◆ The records

^^^^^^^^

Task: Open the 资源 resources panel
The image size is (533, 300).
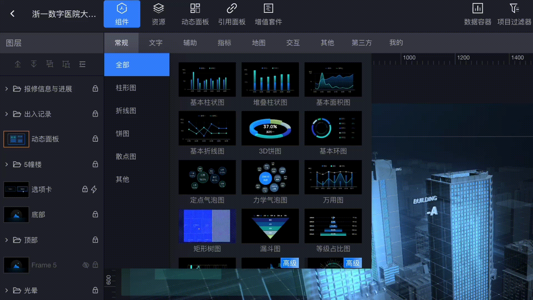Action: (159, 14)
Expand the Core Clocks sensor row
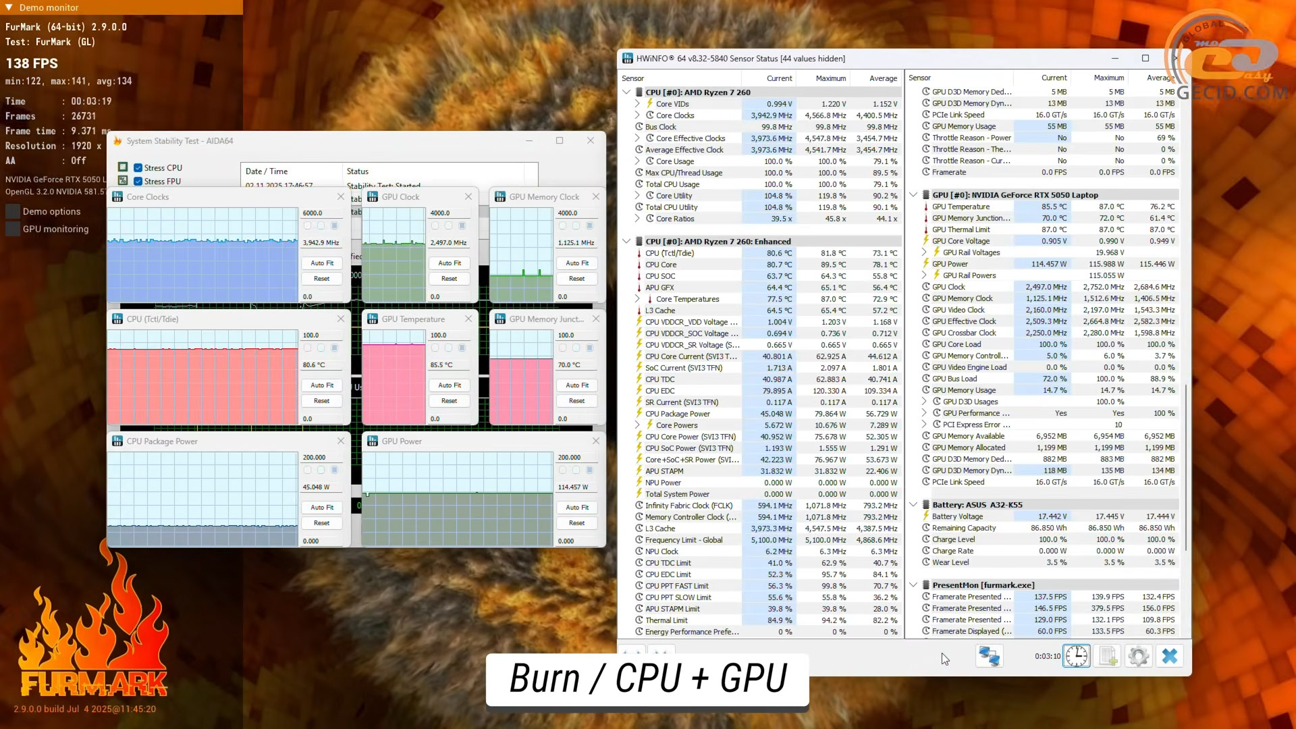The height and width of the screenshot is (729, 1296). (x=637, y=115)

^^^^^^^^

◆ Exercise
Please print each of the records word for word, keeping the pictures out.

◆ Your solution
Task: Open the 资源 resources panel
The image size is (533, 300).
Action: (159, 14)
Expand the Core Clocks sensor row
The height and width of the screenshot is (729, 1296). (x=637, y=115)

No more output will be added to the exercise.